I have nannied on and off over the past eight years and let me tell you, sometimes I learn much more profound lessons from 3-year-olds than I do from adults. A couple of years ago, I was sitting through a toddler meltdown. I don’t remember the cause of the anger — it might have been that I wasn’t letting her change her clothes for no reason. Whatever it was, she was upset about it. While trying to gently talk her down, I said something like, “I just want you to be happy.” Approximately seven minutes later, she was happily bouncing on a mattress when she paused, looked at me and said, “I’m happy now,” and resumed her play. I was stunned. For adults, it can be so addictive to cling to the control of self-righteous anger. I’ve certainly been guilty of the subtle self-aggrandizement of rehearsing the ways I’ve been wronged. There is nothing wrong with being clear about injustices and hurts that have been perpetrated. The problem comes when I cling to that ledger of harms as a sort of identity marker or a way of grasping at importance. It’s easy to stay stuck in a place where I don’t need to be. Whether or not I am always following through on it, the profound and humble generosity of that little girl has remained a powerful call in my heart towards forgiveness and letting go.

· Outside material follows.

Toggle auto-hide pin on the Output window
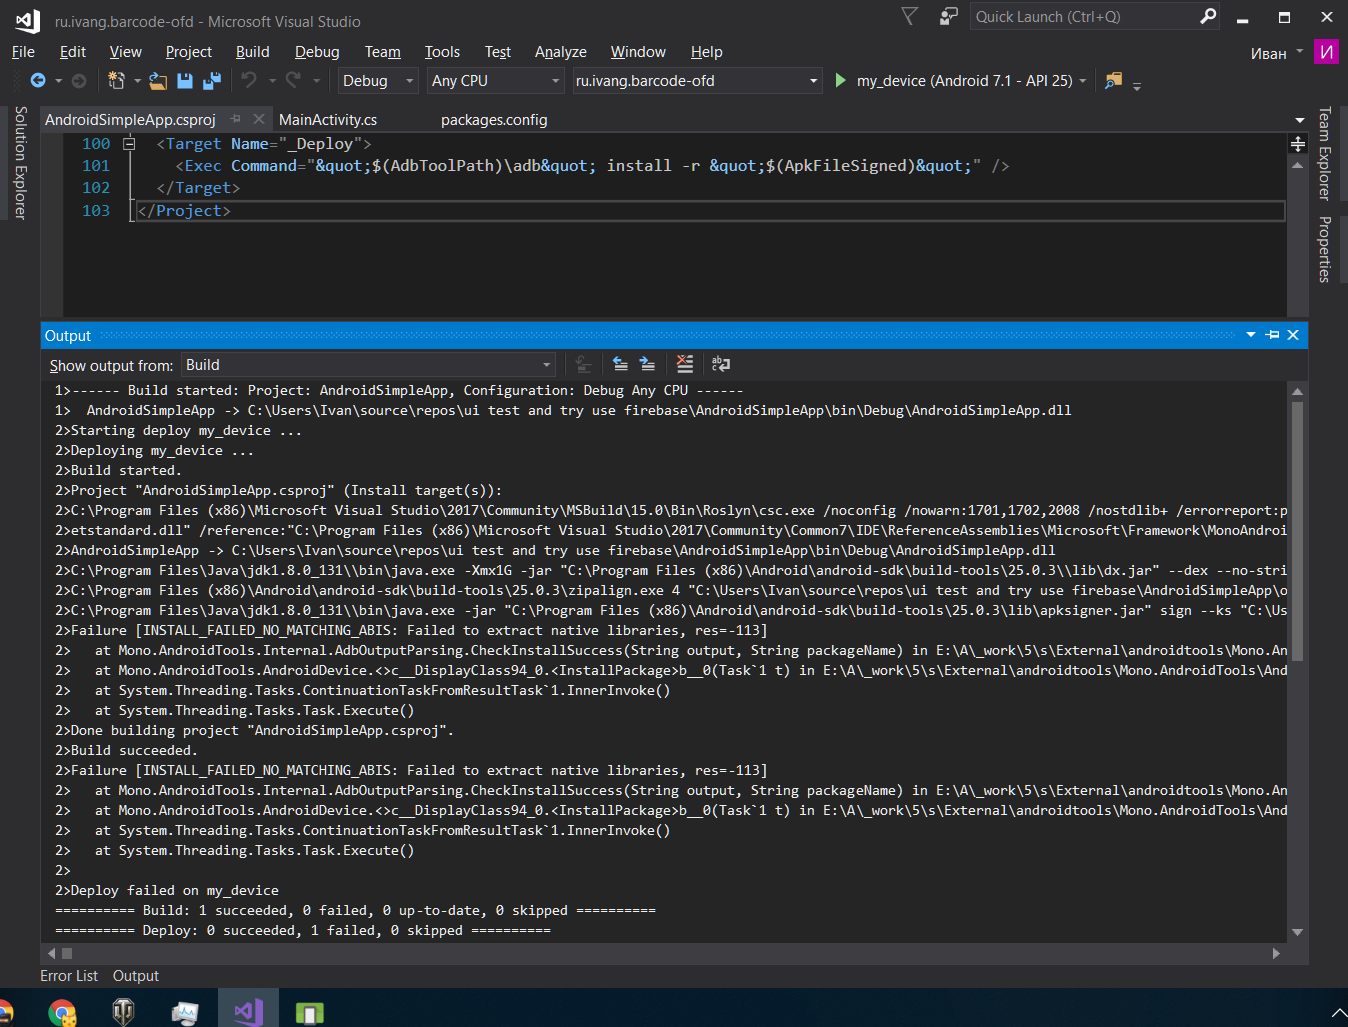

More recently, I was trying to get another amazing little girl buckled into her car seat so we could go home for lunch. Her brother was already strapped in and waiting but she was doing some evasive maneuvers. She would tell me that she wanted to do it herself, so I would give her space and then she would back away even further. By the time I was finally buckling her in, I was frustrated. But I remembered to notice that sneaking, adult instinct to stay in my frustration for a little longer, as if that was how justice worked. Noticing that instinct, I reminded myself that everything was fine, nothing else justice-related needed to happen. I forced myself away from that instinct and back into silly mode, tickling her face with my hair. I was rewarded with one of the biggest smiles I’ve ever seen from her and, a moment later, as I slid into my seat, she offered an unprompted, “I love you, Cinta.” I don’t know the degree to which she actually understood the choice I had made; I suspect she understood it more than most adults would give her credit for. But whatever her degree of understanding, it was a wild affirmation of the beauty of mercy.
When I cling to my idea of what I am owed for the ways I have been wronged, it is out of desperation. It is born of the feeling that I have to earn my worth, earn being loved. These desperate and transactional instincts in me project an image of a God who is similarly stingy and transactional. That image of God is a lie.
The Eastern Catholic practice of the Jesus prayer is a response to St. Paul’s call to pray without ceasing. The standard version of the prayer is simple, “Lord Jesus Christ, Son of God, have mercy on me, a sinner.” The goal is to attach that prayer to our breathing. We breathe in “Lord Jesus Christ, Son of God” and breathe out, “have mercy on me, a sinner.” The idea is that gradually, as we practice more and more, the very act of breathing is itself transformed into a prayer, allowing us to pray at all times, even when we sleep. Mother Natalia, on the podcast “What God is Not,” pointed out that even the order of this prayer is important: we have to breathe in Jesus before we can breathe out our sinfulness. Being freed of our sin is not something we do alone.
I am so grateful for this practice. Even at my absolute zero, beginner level of it, I am learning to turn the rhythm of my breathing into a reminder of God’s infinite mercy and of the reality that I can choose to be completely dependent on it. It is easy to impoverish the idea of mercy into merely the idea of forgiveness of sins. But mercy is the way that God lavishes his abundant and uncalculated love on his people. Mercy is giving more than is deserved. The more that I lean into this gift-centric understanding of God and his world, the more I can begin to see myself as a child: not doing anything to earn or deserve anything, just being dependent on and receptive to the boundless love of God the Father.
When I lean into this version of reality, the consequences of my actions and my desire to grow in virtue are not diminished. On the contrary, by putting them in the proper context of being overwhelmingly loved, they become more possible as well as more free. Holiness is not a project I have to achieve in order to get to Jesus. Holiness is the gradually unfolding fruit of receiving and responding to the love of God. The more that I receive the gifts of God, the more I am also free to offer myself as a gift in whatever way I can to those around me.
Because of all of this, my word of the year for 2026 is “gift.” This disposition is not my automatic tendency. But the more time I spend being mentored by Byzantine spirituality and by the 3-year-olds I nanny, the more I see the beauty and the fruit of this childlike theology.